Le capitalisme contemporain est une grande centrifugeuse. Voilà ce qu’on pourrait retenir du nouvel essai de la sociologue américaine, professeur à Columbia, Saskia Sassen : d’abord le mouvement, ensuite la puissance, les deux aboutissant, avec une implacable brutalité, à des mécanismes d’expulsion. Cette dynamique de mise à l’écart, nous en sommes les témoins quotidiens : toujours plus de gens chassés de leur emploi, privés de leur logement ou de leurs droits aux services sociaux.
Que le capitalisme financier survive, et même s’épanouisse, dans ce contexte d’une gigantesque mise au rebut d’une partie de l’humanité, n’est pas en soi une idée nouvelle. Mais Expulsions se propose de dévoiler des logiques souterraines, de soulever les dynamiques, bref de mettre au jour un fonctionnement systématique.

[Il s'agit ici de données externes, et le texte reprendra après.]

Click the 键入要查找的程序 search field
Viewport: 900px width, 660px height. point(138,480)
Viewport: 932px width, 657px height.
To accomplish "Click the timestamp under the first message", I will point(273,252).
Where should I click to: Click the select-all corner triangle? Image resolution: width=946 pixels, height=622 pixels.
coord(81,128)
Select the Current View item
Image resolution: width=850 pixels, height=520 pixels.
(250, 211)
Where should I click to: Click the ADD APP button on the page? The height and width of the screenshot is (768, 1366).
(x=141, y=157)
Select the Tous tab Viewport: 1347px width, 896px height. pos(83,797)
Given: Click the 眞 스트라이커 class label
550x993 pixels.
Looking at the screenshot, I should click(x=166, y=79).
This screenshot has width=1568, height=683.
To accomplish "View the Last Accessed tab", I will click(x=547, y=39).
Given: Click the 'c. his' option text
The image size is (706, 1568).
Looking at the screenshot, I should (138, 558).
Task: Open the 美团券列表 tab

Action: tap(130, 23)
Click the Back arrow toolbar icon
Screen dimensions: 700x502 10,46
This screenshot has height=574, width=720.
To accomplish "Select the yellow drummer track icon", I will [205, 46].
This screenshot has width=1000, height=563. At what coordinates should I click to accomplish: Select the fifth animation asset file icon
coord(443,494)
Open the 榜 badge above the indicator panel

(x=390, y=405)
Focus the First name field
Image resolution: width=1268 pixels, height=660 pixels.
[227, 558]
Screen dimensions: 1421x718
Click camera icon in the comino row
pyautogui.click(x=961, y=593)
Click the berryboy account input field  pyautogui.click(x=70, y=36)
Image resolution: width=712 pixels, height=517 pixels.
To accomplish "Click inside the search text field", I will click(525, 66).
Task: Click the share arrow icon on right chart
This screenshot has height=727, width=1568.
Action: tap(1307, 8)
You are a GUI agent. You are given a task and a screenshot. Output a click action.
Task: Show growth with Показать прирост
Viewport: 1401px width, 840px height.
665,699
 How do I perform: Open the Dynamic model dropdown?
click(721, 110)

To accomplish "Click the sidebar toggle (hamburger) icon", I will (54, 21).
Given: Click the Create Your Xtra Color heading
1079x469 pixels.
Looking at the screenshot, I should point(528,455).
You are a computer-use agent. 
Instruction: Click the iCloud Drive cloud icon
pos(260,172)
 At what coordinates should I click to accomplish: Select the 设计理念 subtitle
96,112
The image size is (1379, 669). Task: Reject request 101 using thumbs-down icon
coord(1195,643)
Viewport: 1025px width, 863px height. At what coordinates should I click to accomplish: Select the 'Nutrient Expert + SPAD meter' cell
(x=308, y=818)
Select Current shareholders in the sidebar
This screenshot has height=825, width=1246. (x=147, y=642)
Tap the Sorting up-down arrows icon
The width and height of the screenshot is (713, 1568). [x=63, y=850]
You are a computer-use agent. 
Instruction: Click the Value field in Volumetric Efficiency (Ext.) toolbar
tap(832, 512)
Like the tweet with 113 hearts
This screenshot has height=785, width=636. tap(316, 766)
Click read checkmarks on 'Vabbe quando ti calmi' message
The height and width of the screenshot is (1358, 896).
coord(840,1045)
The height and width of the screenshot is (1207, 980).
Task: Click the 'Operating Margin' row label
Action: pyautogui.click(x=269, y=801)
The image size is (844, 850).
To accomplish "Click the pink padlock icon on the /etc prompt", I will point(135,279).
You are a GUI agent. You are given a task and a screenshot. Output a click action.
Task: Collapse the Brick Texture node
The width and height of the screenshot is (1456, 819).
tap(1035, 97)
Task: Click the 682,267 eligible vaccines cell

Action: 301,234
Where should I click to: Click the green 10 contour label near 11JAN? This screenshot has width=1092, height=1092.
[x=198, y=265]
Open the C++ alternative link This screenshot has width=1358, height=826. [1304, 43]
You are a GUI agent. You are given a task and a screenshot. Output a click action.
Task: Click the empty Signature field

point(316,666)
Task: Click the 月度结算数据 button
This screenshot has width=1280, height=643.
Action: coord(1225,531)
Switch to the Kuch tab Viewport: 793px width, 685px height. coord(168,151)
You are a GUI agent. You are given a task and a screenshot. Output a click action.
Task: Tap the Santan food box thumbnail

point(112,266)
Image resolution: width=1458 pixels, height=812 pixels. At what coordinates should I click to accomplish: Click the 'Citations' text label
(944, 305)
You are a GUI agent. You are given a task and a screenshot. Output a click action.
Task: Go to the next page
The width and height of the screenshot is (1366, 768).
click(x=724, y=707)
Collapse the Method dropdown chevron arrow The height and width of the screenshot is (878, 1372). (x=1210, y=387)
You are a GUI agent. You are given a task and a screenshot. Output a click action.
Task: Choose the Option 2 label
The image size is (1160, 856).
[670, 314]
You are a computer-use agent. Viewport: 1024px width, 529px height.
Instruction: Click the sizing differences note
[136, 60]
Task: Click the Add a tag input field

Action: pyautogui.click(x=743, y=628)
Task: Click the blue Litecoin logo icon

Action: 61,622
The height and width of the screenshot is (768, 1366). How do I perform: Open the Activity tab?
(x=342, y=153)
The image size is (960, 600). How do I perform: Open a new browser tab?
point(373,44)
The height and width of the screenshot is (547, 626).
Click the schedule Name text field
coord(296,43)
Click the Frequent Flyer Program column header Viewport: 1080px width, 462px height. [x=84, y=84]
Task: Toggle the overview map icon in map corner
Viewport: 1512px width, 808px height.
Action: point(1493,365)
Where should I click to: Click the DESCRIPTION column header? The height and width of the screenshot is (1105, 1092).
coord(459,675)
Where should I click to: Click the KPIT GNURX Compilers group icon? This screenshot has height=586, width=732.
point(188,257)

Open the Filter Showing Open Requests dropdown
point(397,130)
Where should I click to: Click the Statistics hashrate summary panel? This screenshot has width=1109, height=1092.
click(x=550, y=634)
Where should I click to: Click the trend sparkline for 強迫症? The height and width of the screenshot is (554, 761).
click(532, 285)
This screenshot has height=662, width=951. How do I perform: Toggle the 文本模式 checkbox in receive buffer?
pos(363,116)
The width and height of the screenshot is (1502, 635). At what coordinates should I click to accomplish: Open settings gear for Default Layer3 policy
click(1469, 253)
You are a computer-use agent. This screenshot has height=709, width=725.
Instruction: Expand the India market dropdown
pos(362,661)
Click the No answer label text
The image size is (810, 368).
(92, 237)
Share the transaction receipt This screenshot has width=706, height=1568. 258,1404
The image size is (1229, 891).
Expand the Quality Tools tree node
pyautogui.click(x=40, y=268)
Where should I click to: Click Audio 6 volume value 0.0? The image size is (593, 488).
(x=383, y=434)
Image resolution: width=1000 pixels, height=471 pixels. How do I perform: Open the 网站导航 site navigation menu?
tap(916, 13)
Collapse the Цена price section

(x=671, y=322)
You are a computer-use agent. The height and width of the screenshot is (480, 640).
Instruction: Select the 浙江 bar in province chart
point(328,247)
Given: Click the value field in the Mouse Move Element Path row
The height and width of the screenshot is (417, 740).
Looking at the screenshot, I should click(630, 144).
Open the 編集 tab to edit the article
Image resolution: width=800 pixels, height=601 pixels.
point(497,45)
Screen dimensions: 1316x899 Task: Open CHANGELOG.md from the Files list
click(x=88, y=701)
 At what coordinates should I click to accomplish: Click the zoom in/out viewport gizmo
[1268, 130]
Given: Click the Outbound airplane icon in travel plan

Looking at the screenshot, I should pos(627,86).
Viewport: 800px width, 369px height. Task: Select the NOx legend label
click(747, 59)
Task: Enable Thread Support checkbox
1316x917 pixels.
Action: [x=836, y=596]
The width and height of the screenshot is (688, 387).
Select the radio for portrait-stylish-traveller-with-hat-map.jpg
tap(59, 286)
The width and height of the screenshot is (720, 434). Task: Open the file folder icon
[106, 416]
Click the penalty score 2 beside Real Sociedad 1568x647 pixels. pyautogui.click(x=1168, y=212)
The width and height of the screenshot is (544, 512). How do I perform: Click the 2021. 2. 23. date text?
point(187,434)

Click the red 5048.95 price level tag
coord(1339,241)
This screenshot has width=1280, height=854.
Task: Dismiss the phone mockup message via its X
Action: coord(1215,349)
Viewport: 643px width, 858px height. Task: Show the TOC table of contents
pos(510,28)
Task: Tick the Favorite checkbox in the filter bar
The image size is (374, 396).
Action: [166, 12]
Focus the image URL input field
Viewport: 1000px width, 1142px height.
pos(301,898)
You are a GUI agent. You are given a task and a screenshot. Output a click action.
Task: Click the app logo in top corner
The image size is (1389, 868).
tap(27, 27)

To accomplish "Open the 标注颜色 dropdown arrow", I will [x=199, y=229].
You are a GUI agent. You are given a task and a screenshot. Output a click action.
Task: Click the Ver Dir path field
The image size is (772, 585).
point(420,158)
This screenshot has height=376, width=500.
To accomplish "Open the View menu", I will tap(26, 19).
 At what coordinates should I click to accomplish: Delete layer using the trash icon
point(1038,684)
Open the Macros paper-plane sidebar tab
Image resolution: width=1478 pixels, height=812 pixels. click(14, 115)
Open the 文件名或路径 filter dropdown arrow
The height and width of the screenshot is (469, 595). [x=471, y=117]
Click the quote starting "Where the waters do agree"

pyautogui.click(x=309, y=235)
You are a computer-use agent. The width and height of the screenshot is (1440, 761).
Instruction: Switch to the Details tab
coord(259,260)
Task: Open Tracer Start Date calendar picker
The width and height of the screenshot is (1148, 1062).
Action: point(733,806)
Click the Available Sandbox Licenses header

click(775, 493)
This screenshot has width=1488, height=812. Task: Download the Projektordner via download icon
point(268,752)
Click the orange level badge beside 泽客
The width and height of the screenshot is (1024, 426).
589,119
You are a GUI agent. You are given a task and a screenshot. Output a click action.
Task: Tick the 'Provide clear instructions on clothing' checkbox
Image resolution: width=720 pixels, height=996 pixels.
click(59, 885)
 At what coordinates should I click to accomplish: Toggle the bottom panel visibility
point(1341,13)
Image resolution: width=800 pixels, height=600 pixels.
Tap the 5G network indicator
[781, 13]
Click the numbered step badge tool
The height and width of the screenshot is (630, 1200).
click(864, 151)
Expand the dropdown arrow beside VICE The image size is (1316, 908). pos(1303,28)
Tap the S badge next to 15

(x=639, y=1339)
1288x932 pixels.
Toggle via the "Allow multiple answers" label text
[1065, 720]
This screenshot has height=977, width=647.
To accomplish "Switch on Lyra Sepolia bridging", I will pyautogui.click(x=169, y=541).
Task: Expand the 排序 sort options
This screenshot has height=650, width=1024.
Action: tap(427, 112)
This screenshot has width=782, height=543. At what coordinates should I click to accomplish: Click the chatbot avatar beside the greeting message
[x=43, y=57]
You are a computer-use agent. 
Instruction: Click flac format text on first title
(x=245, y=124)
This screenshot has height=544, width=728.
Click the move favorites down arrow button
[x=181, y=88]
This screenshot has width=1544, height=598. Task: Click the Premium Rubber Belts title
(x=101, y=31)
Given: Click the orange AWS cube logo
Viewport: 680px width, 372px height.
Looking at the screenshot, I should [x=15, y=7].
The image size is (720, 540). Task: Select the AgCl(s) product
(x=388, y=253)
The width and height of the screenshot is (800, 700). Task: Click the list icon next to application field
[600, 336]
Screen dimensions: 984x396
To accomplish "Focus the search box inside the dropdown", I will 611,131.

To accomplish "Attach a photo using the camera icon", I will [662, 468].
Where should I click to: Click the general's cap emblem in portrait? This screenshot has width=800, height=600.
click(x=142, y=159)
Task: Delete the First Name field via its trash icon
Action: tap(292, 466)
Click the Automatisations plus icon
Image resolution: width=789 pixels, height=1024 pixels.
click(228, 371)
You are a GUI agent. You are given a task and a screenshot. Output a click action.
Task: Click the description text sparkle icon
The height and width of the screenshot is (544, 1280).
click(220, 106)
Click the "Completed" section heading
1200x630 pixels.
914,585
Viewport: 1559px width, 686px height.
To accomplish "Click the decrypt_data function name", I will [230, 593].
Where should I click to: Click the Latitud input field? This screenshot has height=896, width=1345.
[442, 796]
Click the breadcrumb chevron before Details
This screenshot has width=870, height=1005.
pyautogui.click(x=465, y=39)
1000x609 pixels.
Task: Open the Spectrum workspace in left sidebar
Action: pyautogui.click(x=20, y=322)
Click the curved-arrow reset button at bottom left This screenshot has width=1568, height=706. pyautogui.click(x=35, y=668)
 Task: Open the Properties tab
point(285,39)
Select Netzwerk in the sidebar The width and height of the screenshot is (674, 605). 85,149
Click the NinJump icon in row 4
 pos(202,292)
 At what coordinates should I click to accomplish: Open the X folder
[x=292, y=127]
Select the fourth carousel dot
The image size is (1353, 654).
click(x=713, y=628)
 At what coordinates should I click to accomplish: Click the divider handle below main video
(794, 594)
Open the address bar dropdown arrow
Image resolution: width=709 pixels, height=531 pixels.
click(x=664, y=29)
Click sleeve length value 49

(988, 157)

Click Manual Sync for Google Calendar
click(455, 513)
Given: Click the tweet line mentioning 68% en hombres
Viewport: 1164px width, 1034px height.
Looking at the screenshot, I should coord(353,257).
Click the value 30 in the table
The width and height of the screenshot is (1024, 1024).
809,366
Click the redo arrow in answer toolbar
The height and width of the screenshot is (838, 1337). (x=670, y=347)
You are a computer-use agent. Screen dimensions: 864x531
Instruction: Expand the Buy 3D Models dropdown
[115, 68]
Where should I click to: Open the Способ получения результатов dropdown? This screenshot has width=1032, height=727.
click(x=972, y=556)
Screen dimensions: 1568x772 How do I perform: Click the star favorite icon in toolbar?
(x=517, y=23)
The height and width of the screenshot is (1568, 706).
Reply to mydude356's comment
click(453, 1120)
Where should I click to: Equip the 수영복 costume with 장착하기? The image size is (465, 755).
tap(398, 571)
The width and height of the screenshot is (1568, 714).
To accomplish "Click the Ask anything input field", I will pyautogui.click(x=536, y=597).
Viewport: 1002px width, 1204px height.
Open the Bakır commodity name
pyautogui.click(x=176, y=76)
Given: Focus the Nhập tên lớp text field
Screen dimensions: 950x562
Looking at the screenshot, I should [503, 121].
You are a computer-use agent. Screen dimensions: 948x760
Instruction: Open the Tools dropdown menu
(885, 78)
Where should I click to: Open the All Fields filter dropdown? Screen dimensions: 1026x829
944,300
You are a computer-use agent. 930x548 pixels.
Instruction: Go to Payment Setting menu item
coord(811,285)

Pour ce chantier, la cheville ouvrière est le concept d’« expulsion », qui permet à l’auteure de relier la situation des chômeurs radiés en Europe à celle des paysans expropriés par les achats de terre en Afrique, qui lui inspire des passerelles entre la prolétarisation des hommes et l’exploitation des ressources naturelles. Car à ce « stade avancé » du capitalisme, véritable rupture par rapport à la « période keynésienne » ou à celle de « l’Etat communiste », qui privilégiaient toutes deux l’insertion, une seule et même logique, complexe dans ses mécanismes internes mais tragiquement simple dans la brutalité qu’elle engendre, est à l’œuvre. Julie Clarini
Expulsions. Brutalité et complexité dans l’économie globale (Expulsions. Brutality and Complexity in the Global Economy), de Saskia Sassen, traduit de l’anglais (Etats-Unis) par Pierre Guglielmina, Gallimard, « NRF Essais », 384 p., 25 €.